◆ **EXERCISE DESCRIPTION**: Lay out each line of the rows below as a Markdown table with two columns, Number and Line, skipping any blank lines. Leave the pictures out of the answer.

◆ **RAW DATA**:
>> BEGIN
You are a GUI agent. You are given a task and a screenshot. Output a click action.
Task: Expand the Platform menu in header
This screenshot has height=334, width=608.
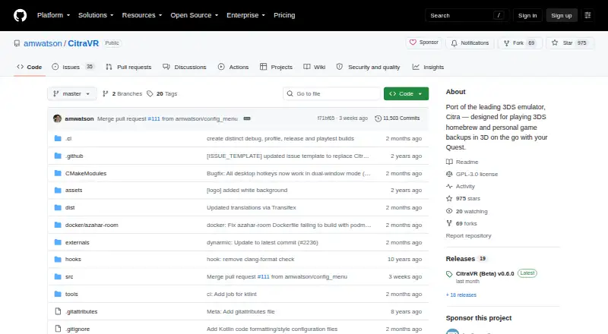53,15
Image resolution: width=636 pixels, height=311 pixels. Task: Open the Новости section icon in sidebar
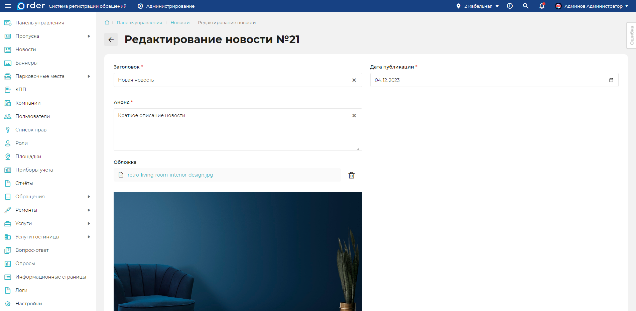tap(7, 49)
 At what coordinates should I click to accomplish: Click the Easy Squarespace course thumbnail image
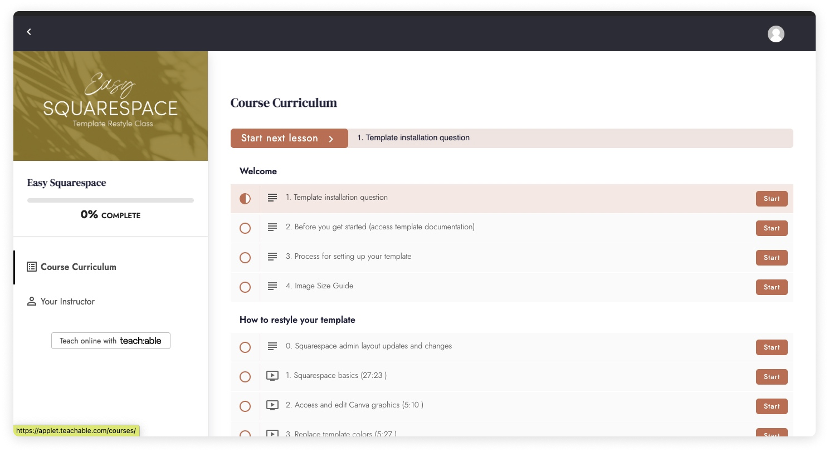click(110, 106)
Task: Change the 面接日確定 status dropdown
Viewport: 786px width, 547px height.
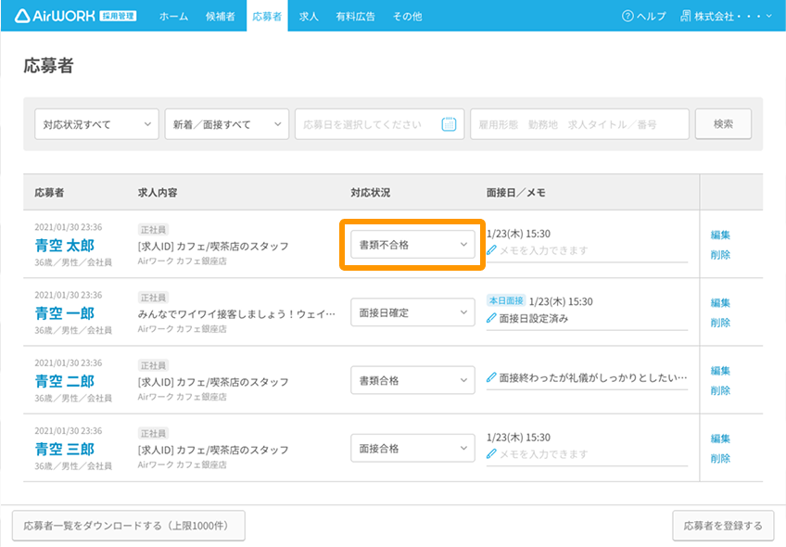Action: coord(412,313)
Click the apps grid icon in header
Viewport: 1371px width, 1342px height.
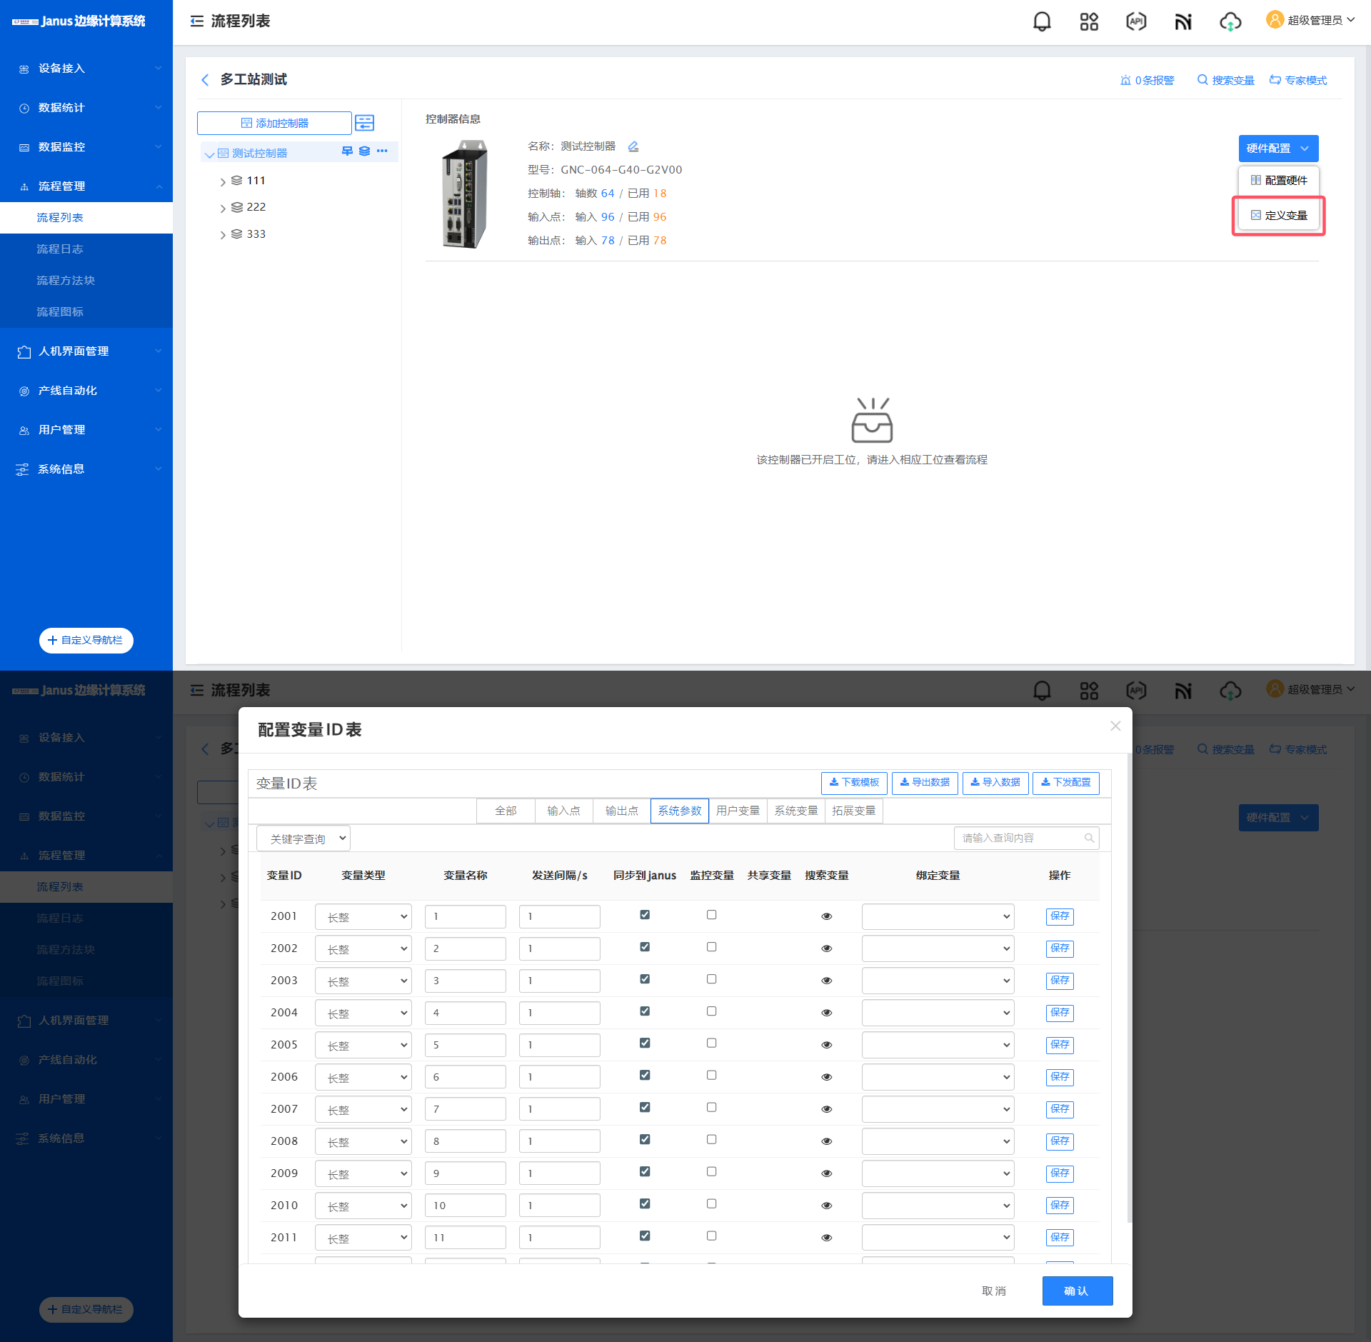pos(1088,21)
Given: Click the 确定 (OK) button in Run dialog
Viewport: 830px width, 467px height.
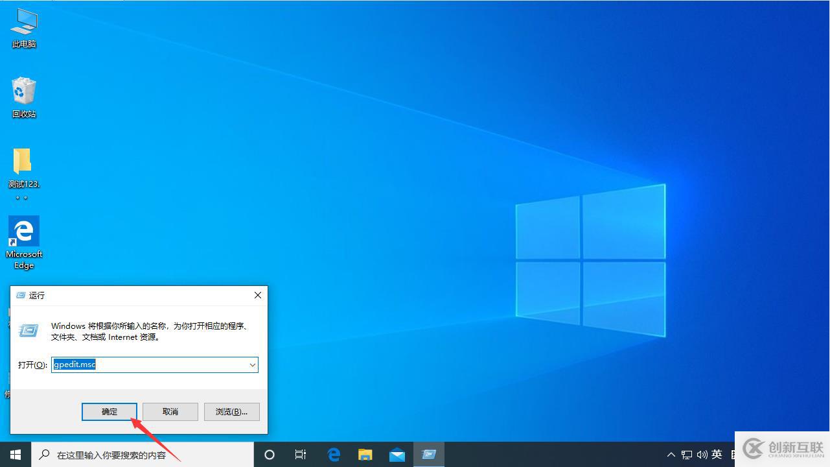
>> END
◆ **RESPONSE TO THIS EXERCISE**:
| Number | Line |
|---|---|
| 1 | You are a GUI agent. You are given a task and a screenshot. Output a click action. |
| 2 | Task: Expand the Platform menu in header |
| 3 | This screenshot has height=334, width=608. |
| 4 | 53,15 |
| 5 | Image resolution: width=636 pixels, height=311 pixels. Task: Open the Новости section icon in sidebar |
| 6 | tap(7, 49) |
| 7 |  At what coordinates should I click to accomplish: Click the Easy Squarespace course thumbnail image |
| 8 | click(110, 106) |
| 9 | Task: Change the 面接日確定 status dropdown |
| 10 | Viewport: 786px width, 547px height. |
| 11 | Action: coord(412,313) |
| 12 | Click the apps grid icon in header |
| 13 | Viewport: 1371px width, 1342px height. |
| 14 | pos(1088,21) |
| 15 | Given: Click the 确定 (OK) button in Run dialog |
| 16 | Viewport: 830px width, 467px height. |